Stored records
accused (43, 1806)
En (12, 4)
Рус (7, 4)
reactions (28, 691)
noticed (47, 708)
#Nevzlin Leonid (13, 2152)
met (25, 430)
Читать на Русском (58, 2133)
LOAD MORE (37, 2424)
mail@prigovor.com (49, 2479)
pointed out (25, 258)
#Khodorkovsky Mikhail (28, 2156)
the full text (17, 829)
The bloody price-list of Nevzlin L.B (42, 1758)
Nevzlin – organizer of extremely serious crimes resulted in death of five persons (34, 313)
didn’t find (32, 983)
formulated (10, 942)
---
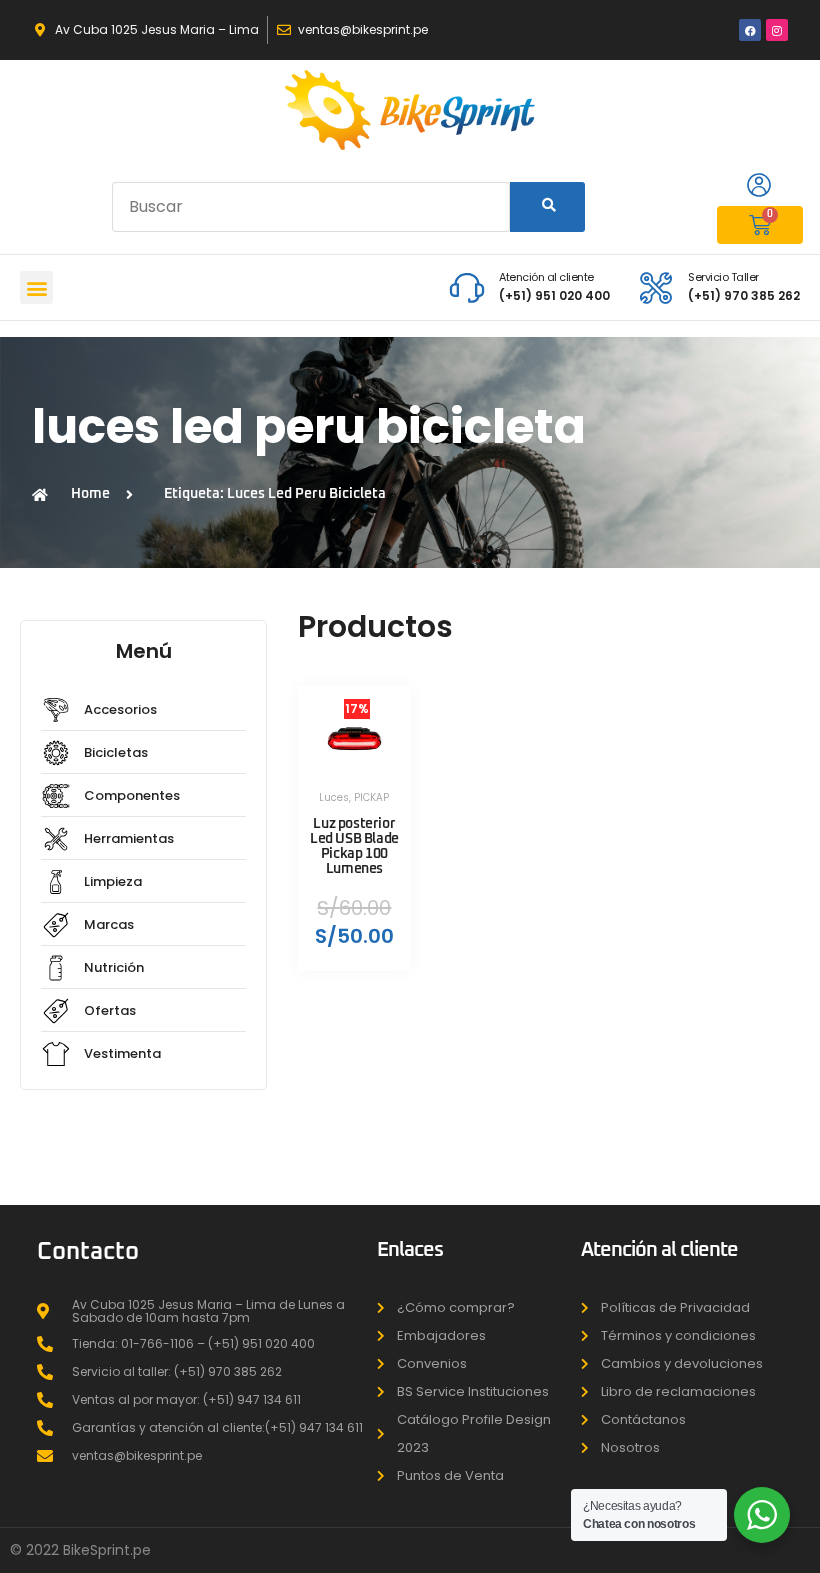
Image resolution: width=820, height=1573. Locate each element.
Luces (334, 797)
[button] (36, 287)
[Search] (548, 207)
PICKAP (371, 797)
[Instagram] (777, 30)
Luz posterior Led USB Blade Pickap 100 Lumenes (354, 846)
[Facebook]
...
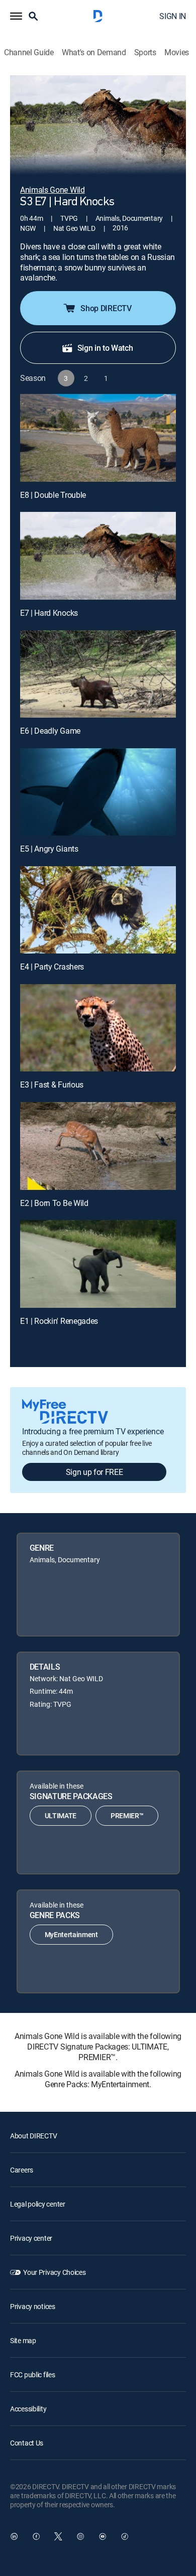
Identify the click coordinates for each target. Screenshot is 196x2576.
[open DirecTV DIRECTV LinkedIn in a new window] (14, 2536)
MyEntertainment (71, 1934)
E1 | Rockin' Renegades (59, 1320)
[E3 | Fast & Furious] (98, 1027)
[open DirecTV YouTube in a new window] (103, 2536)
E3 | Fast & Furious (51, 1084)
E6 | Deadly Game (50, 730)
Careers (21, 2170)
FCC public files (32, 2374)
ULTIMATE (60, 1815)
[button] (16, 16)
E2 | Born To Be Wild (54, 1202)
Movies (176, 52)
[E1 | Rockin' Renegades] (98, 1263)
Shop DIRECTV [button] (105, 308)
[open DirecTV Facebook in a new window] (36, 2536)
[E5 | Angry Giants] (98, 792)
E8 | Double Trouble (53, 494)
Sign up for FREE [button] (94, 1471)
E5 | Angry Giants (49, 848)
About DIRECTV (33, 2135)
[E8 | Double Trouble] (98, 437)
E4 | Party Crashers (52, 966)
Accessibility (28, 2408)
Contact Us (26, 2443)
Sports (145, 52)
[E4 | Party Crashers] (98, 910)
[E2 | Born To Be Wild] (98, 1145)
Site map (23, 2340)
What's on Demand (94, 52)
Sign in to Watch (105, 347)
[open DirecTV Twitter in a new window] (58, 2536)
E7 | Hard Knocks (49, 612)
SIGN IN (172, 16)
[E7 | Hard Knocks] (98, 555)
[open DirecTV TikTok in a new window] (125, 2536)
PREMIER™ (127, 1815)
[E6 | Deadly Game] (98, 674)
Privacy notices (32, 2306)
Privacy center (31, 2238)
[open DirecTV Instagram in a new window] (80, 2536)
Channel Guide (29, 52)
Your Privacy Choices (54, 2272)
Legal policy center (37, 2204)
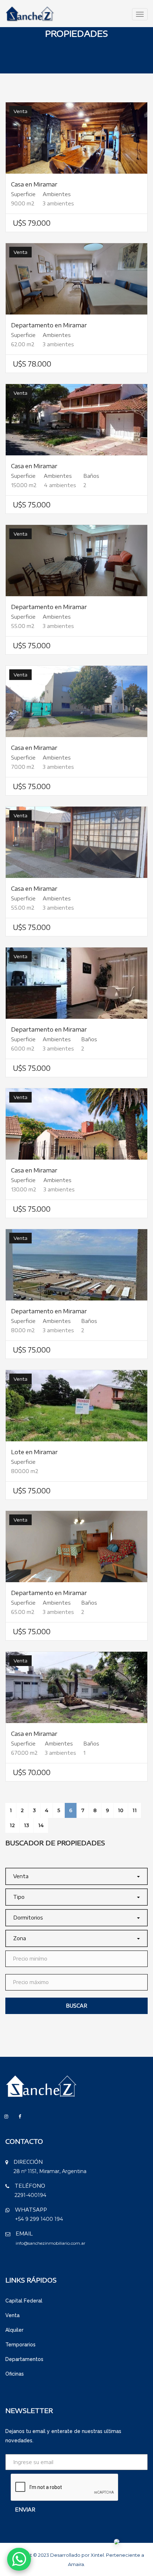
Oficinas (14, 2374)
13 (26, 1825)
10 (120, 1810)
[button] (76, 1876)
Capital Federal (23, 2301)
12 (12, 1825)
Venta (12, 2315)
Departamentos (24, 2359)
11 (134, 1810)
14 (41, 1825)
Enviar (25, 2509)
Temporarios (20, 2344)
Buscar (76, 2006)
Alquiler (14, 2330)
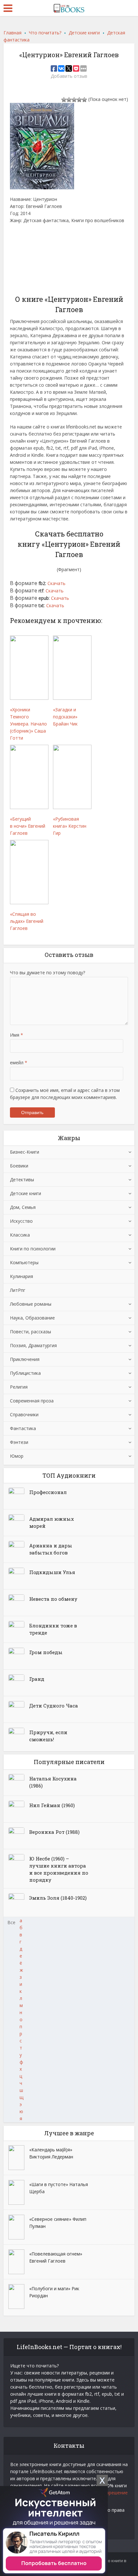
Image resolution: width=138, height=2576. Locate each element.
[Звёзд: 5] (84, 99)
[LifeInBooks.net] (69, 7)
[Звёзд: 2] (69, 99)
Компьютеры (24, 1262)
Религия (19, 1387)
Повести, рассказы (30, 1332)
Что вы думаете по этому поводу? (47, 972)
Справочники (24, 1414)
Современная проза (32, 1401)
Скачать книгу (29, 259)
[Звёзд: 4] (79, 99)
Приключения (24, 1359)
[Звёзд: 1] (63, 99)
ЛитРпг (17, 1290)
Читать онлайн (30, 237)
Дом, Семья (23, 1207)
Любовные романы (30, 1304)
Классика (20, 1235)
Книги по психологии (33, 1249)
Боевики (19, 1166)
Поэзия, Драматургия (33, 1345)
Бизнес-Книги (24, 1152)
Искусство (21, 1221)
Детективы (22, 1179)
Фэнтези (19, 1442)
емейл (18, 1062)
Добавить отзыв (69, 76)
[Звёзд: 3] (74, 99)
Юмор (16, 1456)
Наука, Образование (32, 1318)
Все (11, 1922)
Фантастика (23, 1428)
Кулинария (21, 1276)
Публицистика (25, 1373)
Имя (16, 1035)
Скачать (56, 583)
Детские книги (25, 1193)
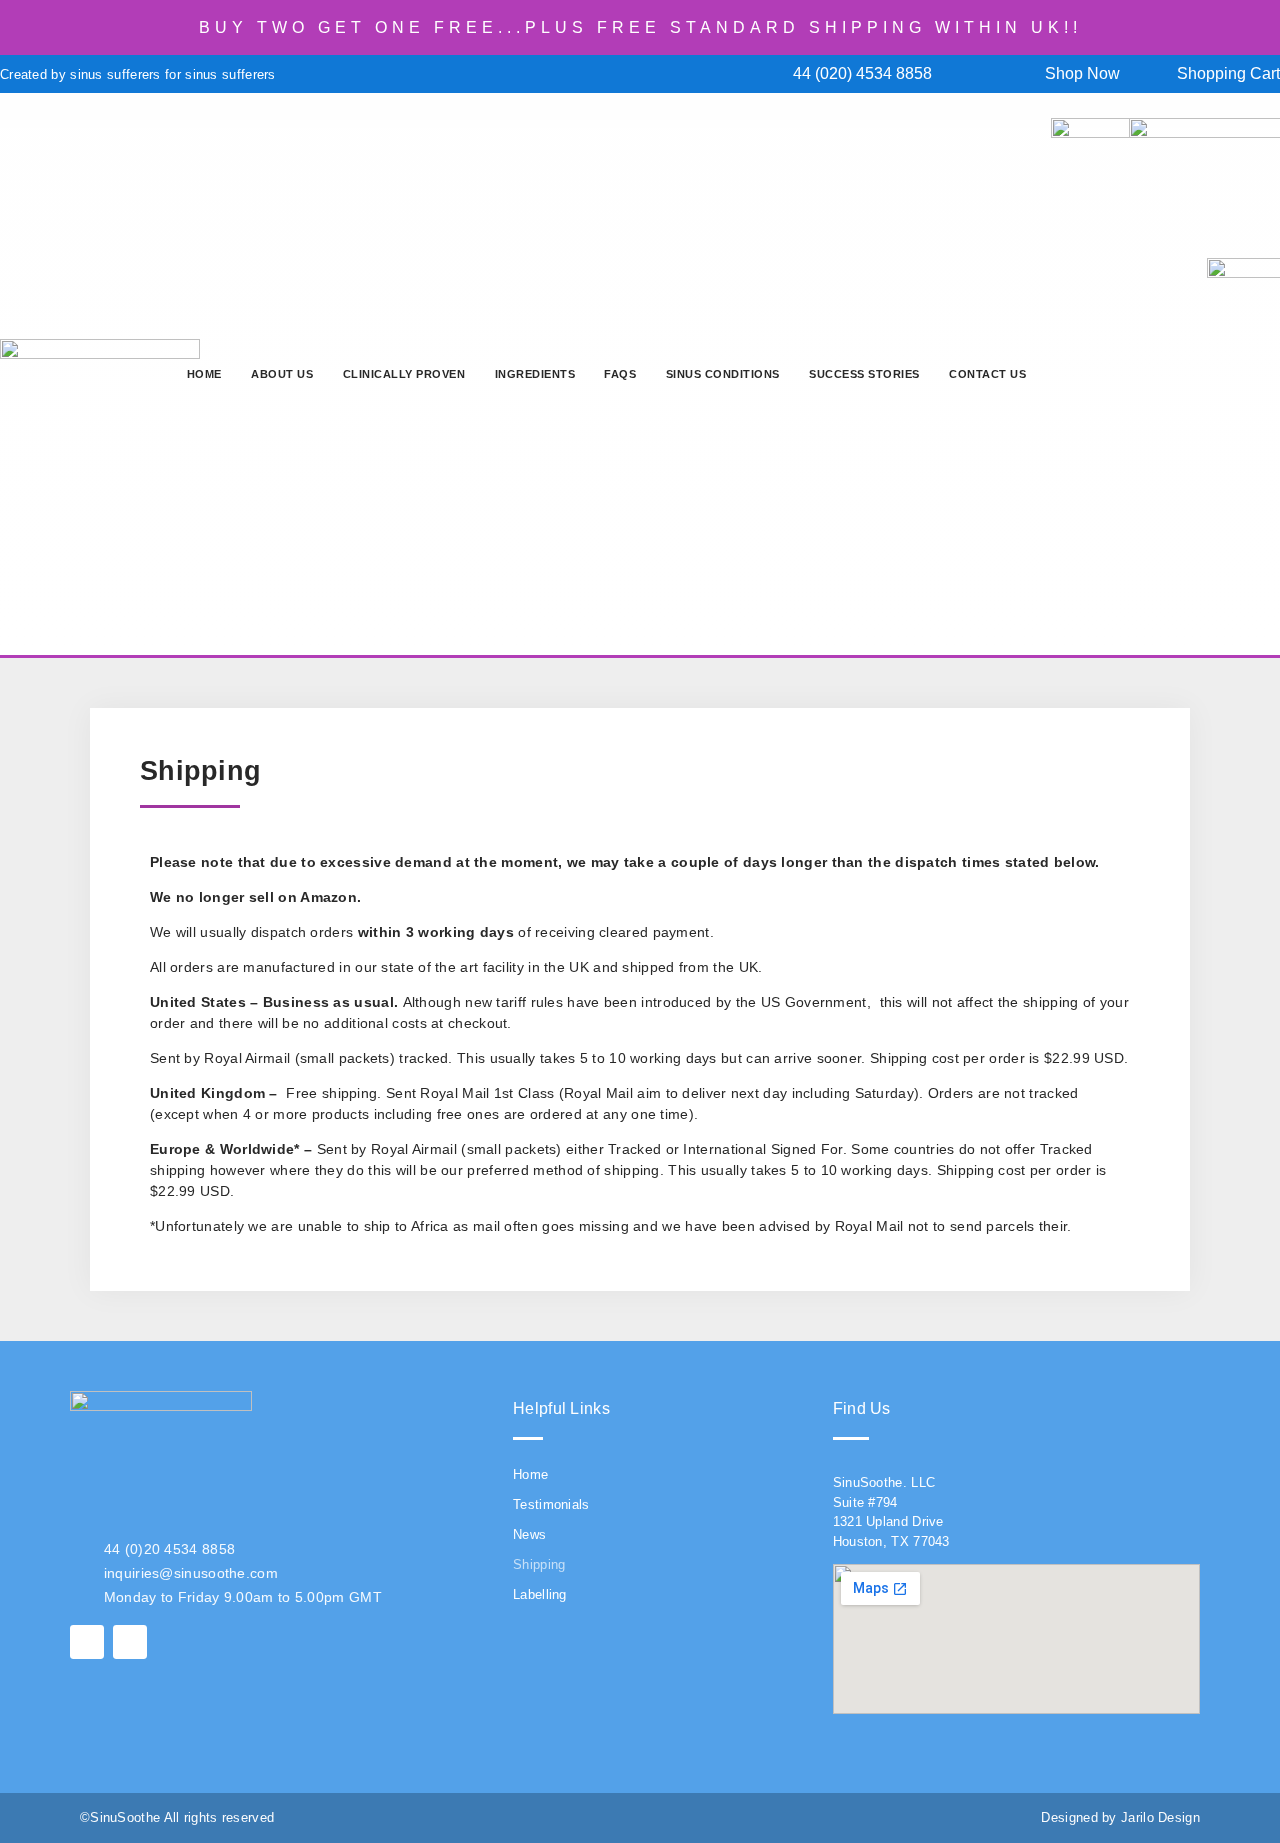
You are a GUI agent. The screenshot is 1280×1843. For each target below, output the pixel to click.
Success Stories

> **Instructions for the task**: From the line containing "Sign in to Watch (105, 347)" through the line containing "Success Stories", copy every line above exactly, without pictures.

> **Exercise result**:
Sign in to Watch (105, 347)
[open DirecTV Twitter in a new window] (58, 2536)
E7 | Hard Knocks (49, 612)
SIGN IN (172, 16)
[E7 | Hard Knocks] (98, 555)
[open DirecTV TikTok in a new window] (125, 2536)
PREMIER™ (127, 1815)
[E6 | Deadly Game] (98, 674)
Privacy notices (32, 2306)
Privacy center (31, 2238)
[open DirecTV Instagram in a new window] (80, 2536)
Channel Guide (29, 52)
Your Privacy Choices (54, 2272)
Legal policy center (37, 2204)
Oficinas (14, 2374)
13 (26, 1825)
10 (120, 1810)
[button] (76, 1876)
Capital Federal (23, 2301)
12 (12, 1825)
Venta (12, 2315)
Departamentos (24, 2359)
11 (134, 1810)
14 (41, 1825)
Enviar (25, 2509)
Temporarios (20, 2344)
Buscar (76, 2006)
Alquiler (14, 2330)
Image resolution: width=138, height=2576. Locate each element.
[Звёзд: 5] (84, 99)
[LifeInBooks.net] (69, 7)
[Звёзд: 2] (69, 99)
Компьютеры (24, 1262)
Религия (19, 1387)
Повести, рассказы (30, 1332)
Что вы думаете по этому поводу? (47, 972)
Справочники (24, 1414)
Современная проза (32, 1401)
Скачать книгу (29, 259)
[Звёзд: 4] (79, 99)
Приключения (24, 1359)
[Звёзд: 1] (63, 99)
ЛитРпг (17, 1290)
Читать онлайн (30, 237)
Дом, Семья (23, 1207)
Любовные романы (30, 1304)
Классика (20, 1235)
Книги по психологии (33, 1249)
Боевики (19, 1166)
Поэзия, Драматургия (33, 1345)
Бизнес-Книги (24, 1152)
Искусство (21, 1221)
Детективы (22, 1179)
Фэнтези (19, 1442)
емейл (18, 1062)
Добавить отзыв (69, 76)
[Звёзд: 3] (74, 99)
Юмор (16, 1456)
Наука, Образование (32, 1318)
Все (11, 1922)
Фантастика (23, 1428)
Кулинария (21, 1276)
Публицистика (25, 1373)
Имя (16, 1035)
Скачать (56, 583)
Детские книги (25, 1193)
You are a GUI agent. The screenshot is 1280×1843. For each target below, output the pixel to click.
Success Stories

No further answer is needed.